6. La fase dell’intimità e isolamento (19-25 - età giovanile)


Erikson descrive la dialettica tra due tendenze contrapposte: l’esigenza di fondersi con gli altri e quella di
preservare la propria identità isolandosi. Il ragazzo riesce a uscire da questo dilemma quando consolida un
legame di coppia che può sfociare nella convivenza o nel matrimonio. In questo caso, si consolidano le
amicizie e ci si dedica alla vita professionale in maniera produttiva. Se questo non avviene, l’individuò si
chiuderà in se stesso avvertendo negli altri una minaccia alla propria identità e alla vita di coppia.

7. La fase della generatività e stagnazione (26-40 - età matura)


L’individuo avverte l’esigenza che gli altri abbiano bisogno di lui perciò cerca di realizzare qualcosa avvertito
come positivo sia dal punto di vista professionale sia dal punto di vista familiare, magari mettendo al
mondo dei figli.

8. La fase dell’integrità dell’Io e disperazione (dai 40 in poi)
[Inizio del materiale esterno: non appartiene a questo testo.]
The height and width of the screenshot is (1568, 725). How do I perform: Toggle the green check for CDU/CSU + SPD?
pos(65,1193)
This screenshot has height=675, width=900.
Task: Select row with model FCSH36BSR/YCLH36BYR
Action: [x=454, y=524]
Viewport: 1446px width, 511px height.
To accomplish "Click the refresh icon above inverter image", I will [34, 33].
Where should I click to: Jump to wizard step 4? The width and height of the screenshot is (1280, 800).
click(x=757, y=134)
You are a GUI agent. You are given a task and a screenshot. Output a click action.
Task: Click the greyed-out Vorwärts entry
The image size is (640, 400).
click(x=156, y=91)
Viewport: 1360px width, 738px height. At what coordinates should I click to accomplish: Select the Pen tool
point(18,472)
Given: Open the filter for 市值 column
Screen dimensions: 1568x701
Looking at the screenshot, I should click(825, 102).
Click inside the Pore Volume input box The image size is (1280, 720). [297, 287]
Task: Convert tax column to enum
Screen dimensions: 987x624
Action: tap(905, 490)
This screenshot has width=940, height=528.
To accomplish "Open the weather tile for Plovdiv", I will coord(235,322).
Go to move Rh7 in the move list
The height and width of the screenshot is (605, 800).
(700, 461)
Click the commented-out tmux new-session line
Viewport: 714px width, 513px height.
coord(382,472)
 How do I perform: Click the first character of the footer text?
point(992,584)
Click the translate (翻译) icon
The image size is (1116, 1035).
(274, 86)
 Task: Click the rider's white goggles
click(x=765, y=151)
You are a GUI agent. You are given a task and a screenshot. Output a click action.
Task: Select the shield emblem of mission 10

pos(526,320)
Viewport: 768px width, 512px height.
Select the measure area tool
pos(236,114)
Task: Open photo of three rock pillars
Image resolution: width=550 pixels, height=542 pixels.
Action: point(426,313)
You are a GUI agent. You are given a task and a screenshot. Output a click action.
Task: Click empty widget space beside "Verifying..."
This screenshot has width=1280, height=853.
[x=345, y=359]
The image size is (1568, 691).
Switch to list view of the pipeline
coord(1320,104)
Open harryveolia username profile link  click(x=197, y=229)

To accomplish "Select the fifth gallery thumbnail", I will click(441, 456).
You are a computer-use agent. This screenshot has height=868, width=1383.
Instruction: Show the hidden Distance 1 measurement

L’individuo tenta un bilancio di quanto è riuscito a realizzare nella vita. Deve accettarsi così com’è. Se
avverte che ha realizzato molte cose avrà un’Io integro, diversamente sopraggiungerà la disperazione.
Con le opportune differenze, dettate dalle mutate condizioni sociali e culturali, la teoria delle otto fasi di
sviluppo di Erikson è ancora accoglibile.